Certainly the Tudors still dazzle. Their magnificent buildings are stunning in scale and grandeur, from the solidity of Hampton Court Palace to the splendid gothic traceries of St George's Chapel in Windsor and King's College Chapel in Cambridge. As remarkable is the Tudors' mausoleum in the Lady Chapel of Westminster Abbey, first intended by Henry VII as a shrine for his saintly Lancastrian forebear Henry VI. In royal propaganda the early Tudors never lost an opportunity: even a badge as simple as the double rose of the rival houses of Lancaster and York, the red and the white united, expressed so clearly and neatly the bringing of peace to a kingdom divided in the fifteenth century by civil war.

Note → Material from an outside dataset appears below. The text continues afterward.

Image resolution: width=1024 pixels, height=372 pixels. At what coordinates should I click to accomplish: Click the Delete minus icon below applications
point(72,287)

Henry VIII, who ruled between 1509 and 1547, continued his father's ambitions in the stone and stained glass of palaces and chapels
but also through the printing press and the pulpit. At Henry's court Hans Holbein the Younger, a German painter of spectacular talents, produced masterpieces of minute detail, showing members of the royal family and leading courtiers in portraits that have the immediacy of photographs. More obviously political in purpose was Holbein's great mural for the audience chamber of Whitehall Palace, so powerful a representation of Henry VIII, massive and regal, that it made visitors who saw it tremble.

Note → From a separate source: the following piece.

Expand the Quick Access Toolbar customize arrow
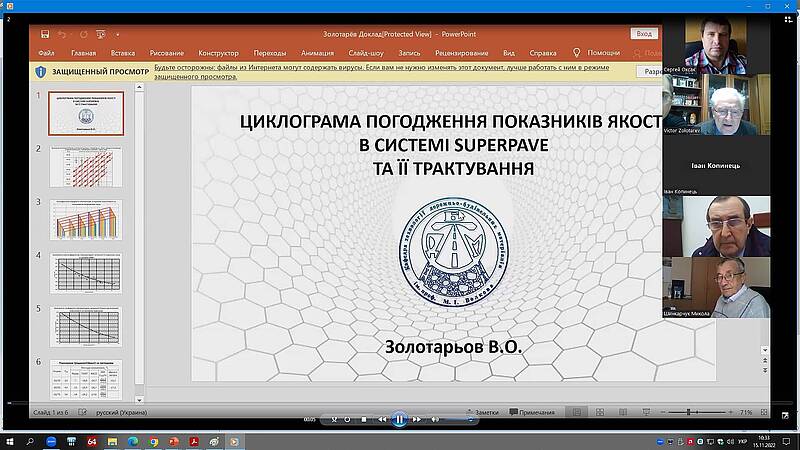Screen dimensions: 800x450 (118, 34)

This Henry was the king who changed English history in a way no other monarch had done before. He set England upon a path strikingly different to most of the countries of Europe. Refused an annulment of his first marriage by the Pope, in 1530 Henry's eyes were opened to new possibilities. He broke away from the Church of Rome. Recognizing the insistent calls of God and history, he proclaimed himself an emperor, magnificent in his power, supreme head of the Church of England on earth next under God. These facts of Henry's kingship were pressed home unceasingly from the pulpits and the printing presses. In a beautiful woodcut on the title page of the official translation of the Bible from Latin to English Henry was shown to be in direct communication with God, with no need for the intercession of priests or popes; the interests of the king in his palace and God in his heaven were identical. This whole edifice of projected authority was inherited eleven years after Henry's death by his daughter Elizabeth, who ruled the kingdoms of England and Ireland between 1558 and 1603. And Queen Elizabeth, as her subjects and enemies alike well knew, was very much King Henry's daughter, unbending, wilful, at times severe, a magisterial presence in government.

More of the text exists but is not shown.